The findings of follicular-based papules, pustules, and scars led to the diagnosis of early folliculitis keloidalis nuchae (FKN).
FKN, also called acne keloidalis nuchae, is more common in patients with darker skin types (Fitzpatrick skin types IV-VI) and is the most common form of scarring alopecia in men of African descent. The pathogenesis is unclear, but the condition may arise from mechanical occlusion with a retained short hair that leads to follicular destruction. Patients should lengthen their hair to at least a quarter of an inch to minimize this process. Military personnel may receive a waiver from standard grooming requirements. FKN may also occur as a primary disorder arising from bacterial infection and subsequent vigorous inflammation.
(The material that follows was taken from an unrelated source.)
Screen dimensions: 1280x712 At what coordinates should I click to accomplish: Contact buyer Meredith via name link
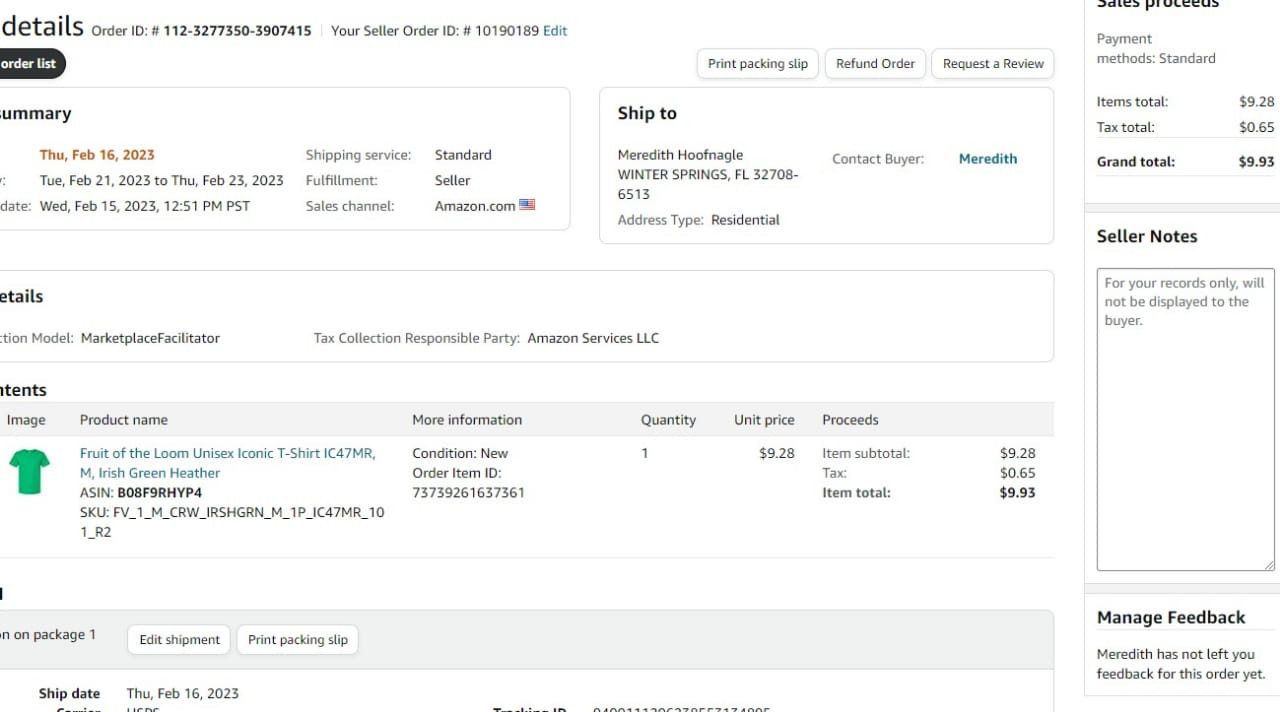coord(988,158)
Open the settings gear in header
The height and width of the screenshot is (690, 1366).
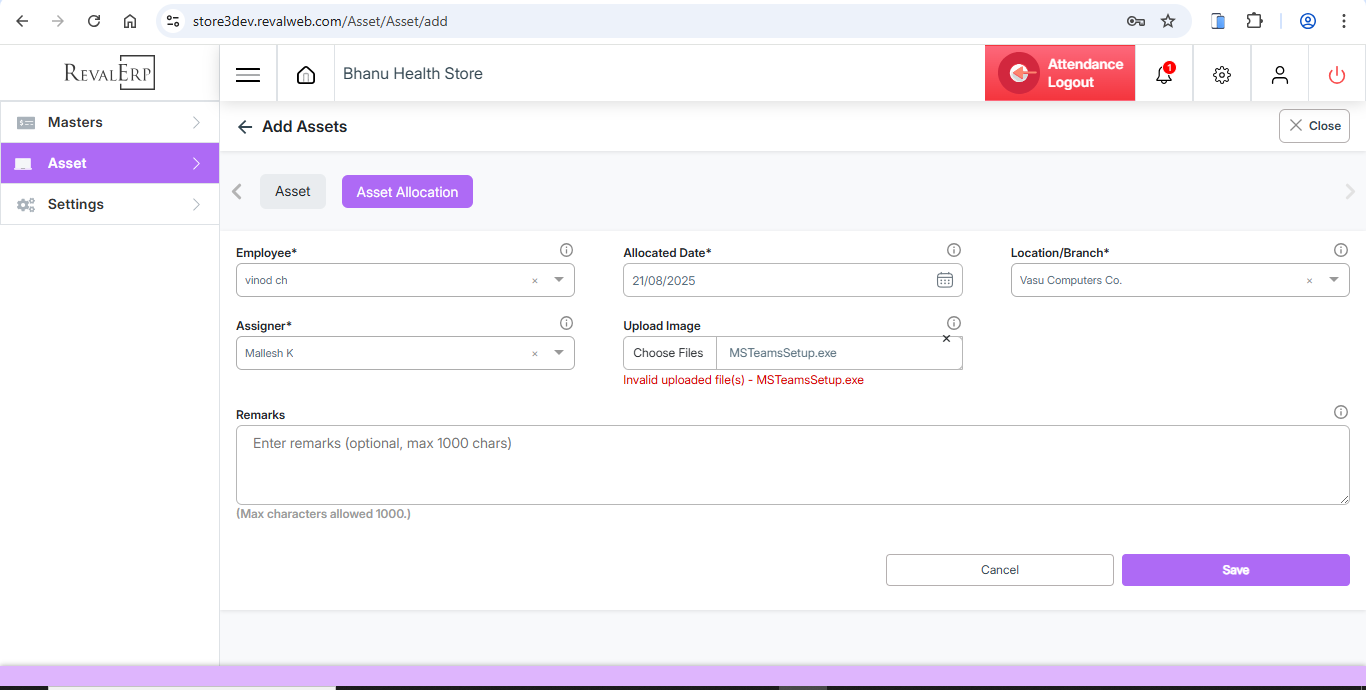pos(1221,75)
For early disease, topical therapy with either clindamycin 1% lotion or chlorhexidine solution are acceptable options. Should these options and hair lengthening fail over 3 to 4 months, consider a 6- to 12-week course of doxycycline or minocycline 100 mg once or twice daily. Intralesional triamcinolone with 5 to 10 mg/mL injected into fixed papules every 4 to 8 weeks is another option to reduce scar formation. The most severe cases may require combination oral antibiotics, isotretinoin, or plastic surgery.
In this case, the patient grew out his hair and applied clindamycin 1% lotion twice daily for a year. As a result, he had no further disease.